OHSS is a series of symptoms caused by excessive ovarian responses to exogenous gonadotropins. Its specific pathogenesis is unclear and possibly includes increased capillary permeability, decreased perfusion of essential organs, electrolyte disturbance, and blood concentration . The clinical manifestations are bilateral ovarian enlargement, pleural ascites, abdominal distension, liver and kidney dysfunctions, and other serious complications. VEGF, due to its angiogenic properties, is currently considered a critical factor for the occurrence of OHSS . The risk factors for OHSS include age < 35 years, polycystic ovary syndrome or polycystic ovarian changes, BMI < 18.5 or > 24, anti-Müllerian hormone (AMH) > 3.36 ng/mL, increased number of sinus follicles (increased AFC is also a sensitive predictor for OHSS), increased follicular development and oocyte retrieval numbers, and OHSS history in the former cycles.

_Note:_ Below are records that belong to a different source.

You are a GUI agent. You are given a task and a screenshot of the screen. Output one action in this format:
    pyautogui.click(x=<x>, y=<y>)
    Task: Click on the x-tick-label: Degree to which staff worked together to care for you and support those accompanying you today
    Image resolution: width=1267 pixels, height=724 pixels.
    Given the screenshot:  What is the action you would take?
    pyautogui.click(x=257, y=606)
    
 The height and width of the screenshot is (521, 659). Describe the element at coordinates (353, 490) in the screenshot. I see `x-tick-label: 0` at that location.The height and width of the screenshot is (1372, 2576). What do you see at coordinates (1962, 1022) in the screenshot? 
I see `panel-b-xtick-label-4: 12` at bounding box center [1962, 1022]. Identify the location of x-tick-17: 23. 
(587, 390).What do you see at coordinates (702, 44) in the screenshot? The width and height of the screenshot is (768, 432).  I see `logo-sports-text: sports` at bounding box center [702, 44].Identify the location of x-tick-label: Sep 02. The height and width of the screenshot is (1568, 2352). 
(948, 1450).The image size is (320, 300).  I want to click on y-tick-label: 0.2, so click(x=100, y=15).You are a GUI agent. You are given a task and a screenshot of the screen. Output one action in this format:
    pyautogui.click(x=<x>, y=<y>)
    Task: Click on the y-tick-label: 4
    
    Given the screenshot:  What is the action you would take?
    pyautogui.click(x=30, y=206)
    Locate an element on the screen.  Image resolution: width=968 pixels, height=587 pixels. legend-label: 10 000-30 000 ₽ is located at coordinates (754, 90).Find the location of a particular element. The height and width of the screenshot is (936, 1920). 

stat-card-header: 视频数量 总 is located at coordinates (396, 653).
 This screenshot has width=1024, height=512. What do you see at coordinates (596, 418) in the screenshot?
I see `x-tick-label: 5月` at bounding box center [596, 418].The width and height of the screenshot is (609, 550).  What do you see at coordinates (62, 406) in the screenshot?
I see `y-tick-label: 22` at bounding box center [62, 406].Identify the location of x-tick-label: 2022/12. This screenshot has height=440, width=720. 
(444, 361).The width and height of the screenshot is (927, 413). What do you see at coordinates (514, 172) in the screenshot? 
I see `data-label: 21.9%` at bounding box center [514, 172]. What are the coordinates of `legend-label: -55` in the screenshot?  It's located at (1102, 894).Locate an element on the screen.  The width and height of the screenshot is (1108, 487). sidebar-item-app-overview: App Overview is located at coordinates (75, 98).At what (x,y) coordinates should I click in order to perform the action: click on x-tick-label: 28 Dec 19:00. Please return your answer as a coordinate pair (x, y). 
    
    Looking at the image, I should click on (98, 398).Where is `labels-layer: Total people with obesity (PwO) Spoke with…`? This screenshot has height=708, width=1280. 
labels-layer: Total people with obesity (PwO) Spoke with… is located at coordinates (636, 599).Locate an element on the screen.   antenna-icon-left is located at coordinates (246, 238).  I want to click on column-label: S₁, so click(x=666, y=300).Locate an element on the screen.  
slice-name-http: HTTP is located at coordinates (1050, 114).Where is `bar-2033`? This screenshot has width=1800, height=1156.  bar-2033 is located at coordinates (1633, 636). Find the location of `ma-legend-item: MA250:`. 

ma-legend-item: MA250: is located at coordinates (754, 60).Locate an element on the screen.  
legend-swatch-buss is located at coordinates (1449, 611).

A study showed that the OHSS risks for young infertile patients aged < 35 years were higher than those for patients aged > 35 years . Danninger et al.  followed 101 patients with IVF-assisted pregnancy and found that patients with OHSS had a significantly lower BMI than those without OHSS. AMH can identify ovarian reactivity to exogenous gonadotropins during the ovulation cycle. Lee et al.  found that AMH was a predictor of OHSS when it was higher than 3.36 ng/mL. Jayaprakasan et al.  and other researchers  have shown that the greater the number of AFCs for infertile patients, the higher the incidence and risks of moderate to severe OHSS. Thus, this retrospective study evaluated if combined treatment with prednisone and bromocriptine is better than single-treatment with bromocriptine for OHSS prevention and whether it will influence pregnancy outcomes. Some differences in gonadotropin duration and endometrial thickness on trigger day were found between the two groups (Table 2). Although the gonadotropin duration was different, which led to different progesterone and LH levels on the trigger day, the gonadotropin doses and E2 levels were not statistically different between the two groups. Based on the OHSS diagnostic standard, some patients in this study only had symptoms of mild OHSS in some cycles, while a few others experienced no symptoms of abdominal distension, discomfort, mild nausea/vomiting, or diarrhea and only showed an increased E2 level.
The significant difference in the OHSS cancellation rate (31.50% in the combined-treatment group and 40.88% in the single-treatment group) indicated that combined treatment with prednisone and bromocriptine was better than bromocriptine alone for relieving OHSS and also for dramatically decreasing the cancellation rate for the fresh embryo transfer cycle. Also, there was no statistical difference in the proportion of the controlled ovarian stimulation protocol between these two groups, which mainly existed in the agonist protocols, but the antagonist protocols were in the minority. Analysis of embryo quality and embryo transfer outcome indicated that the combination of bromocriptine and prednisone can relieve the symptoms of OHSS but would not influence the quality of the transferred embryos.
Regarding pregnancy outcomes, there were no statistical differences in clinical pregnancy, ongoing pregnancy, live birth, and early miscarriage rates between the two groups. Although the cycles of the single-treatment group to which only one embryo was transferred were fewer than those of the combined-treatment group, the implantation rate in the combined-treatment group was significantly better than that in the single-treatment group. This demonstrated that the advantages of selective embryo transfer and the pregnancy outcome may be closely related to the embryo quality itself and have little to do with the number of embryo transfers. Although fetal malformation occurred in five cycles in the combined-treatment group and three cycles in the single-treatment group (including congenital heart disease, six-finger deformity, and abdominal fissure malformation), there was no significant difference in the incidence of fetal malformation and ectopic pregnancy between the two groups. Furthermore, there were no significant statistical differences in the rates of biochemical pregnancy and congenital disabilities between the combined- and single-treatment groups. This led us to believe that when used in combination as an intervention for susceptible patients (that lead to OHSS during the controlled ovarian stimulation medication), both had no influence the pregnancy outcome even for the malformation or some congenital disease and also showed no side effects.
This study has a few limitations. Since this is a retrospective study, all relevant data were not randomized. Therefore, randomized experimental research will have to be designed to obtain more reliable results to confirm whether prednisone combined with bromocriptine could have a better effect on OHSS prevention in fresh transfer cycles. We should also design a new group study for patients with a high responder and for a normal responder to make sure if these combined treatments would have different effects on diverse groups of patients.